[Entries for locating text and elements]
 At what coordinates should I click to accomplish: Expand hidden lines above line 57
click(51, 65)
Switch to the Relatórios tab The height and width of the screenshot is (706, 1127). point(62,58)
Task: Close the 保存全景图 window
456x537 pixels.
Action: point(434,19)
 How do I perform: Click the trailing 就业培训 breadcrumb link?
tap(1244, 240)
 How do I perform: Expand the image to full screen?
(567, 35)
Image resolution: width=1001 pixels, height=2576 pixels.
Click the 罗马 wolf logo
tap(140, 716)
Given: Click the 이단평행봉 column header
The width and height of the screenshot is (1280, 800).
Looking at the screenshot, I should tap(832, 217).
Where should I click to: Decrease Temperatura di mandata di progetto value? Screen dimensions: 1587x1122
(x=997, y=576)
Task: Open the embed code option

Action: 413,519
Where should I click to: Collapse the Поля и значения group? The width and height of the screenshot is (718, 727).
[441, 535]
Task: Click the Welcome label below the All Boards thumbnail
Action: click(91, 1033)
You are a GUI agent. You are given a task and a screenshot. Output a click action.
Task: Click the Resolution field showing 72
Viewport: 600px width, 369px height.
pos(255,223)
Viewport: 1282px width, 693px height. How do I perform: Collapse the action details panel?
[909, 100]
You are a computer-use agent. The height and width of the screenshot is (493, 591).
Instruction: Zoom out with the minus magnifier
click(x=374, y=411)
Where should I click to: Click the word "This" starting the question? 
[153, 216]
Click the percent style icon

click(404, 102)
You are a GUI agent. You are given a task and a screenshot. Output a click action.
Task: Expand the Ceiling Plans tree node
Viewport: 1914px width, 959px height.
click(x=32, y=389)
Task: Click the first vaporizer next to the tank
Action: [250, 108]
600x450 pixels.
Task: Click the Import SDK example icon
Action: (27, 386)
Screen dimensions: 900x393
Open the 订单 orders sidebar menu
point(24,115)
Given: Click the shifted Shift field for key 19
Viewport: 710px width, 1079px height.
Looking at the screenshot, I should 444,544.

● **GOAL**
Pick out every line of the records that contains the string "screenshot", and copy each of those lines.

● **TASK ANSWER**
Switch to the Relatórios tab The height and width of the screenshot is (706, 1127). point(62,58)
The width and height of the screenshot is (1280, 800).
Looking at the screenshot, I should tap(832, 217).
Where should I click to: Collapse the Поля и значения group? The width and height of the screenshot is (718, 727).
You are a GUI agent. You are given a task and a screenshot. Output a click action.
You are a computer-use agent. The height and width of the screenshot is (493, 591).
You are a GUI agent. You are given a task and a screenshot. Output a click action.
Looking at the screenshot, I should 444,544.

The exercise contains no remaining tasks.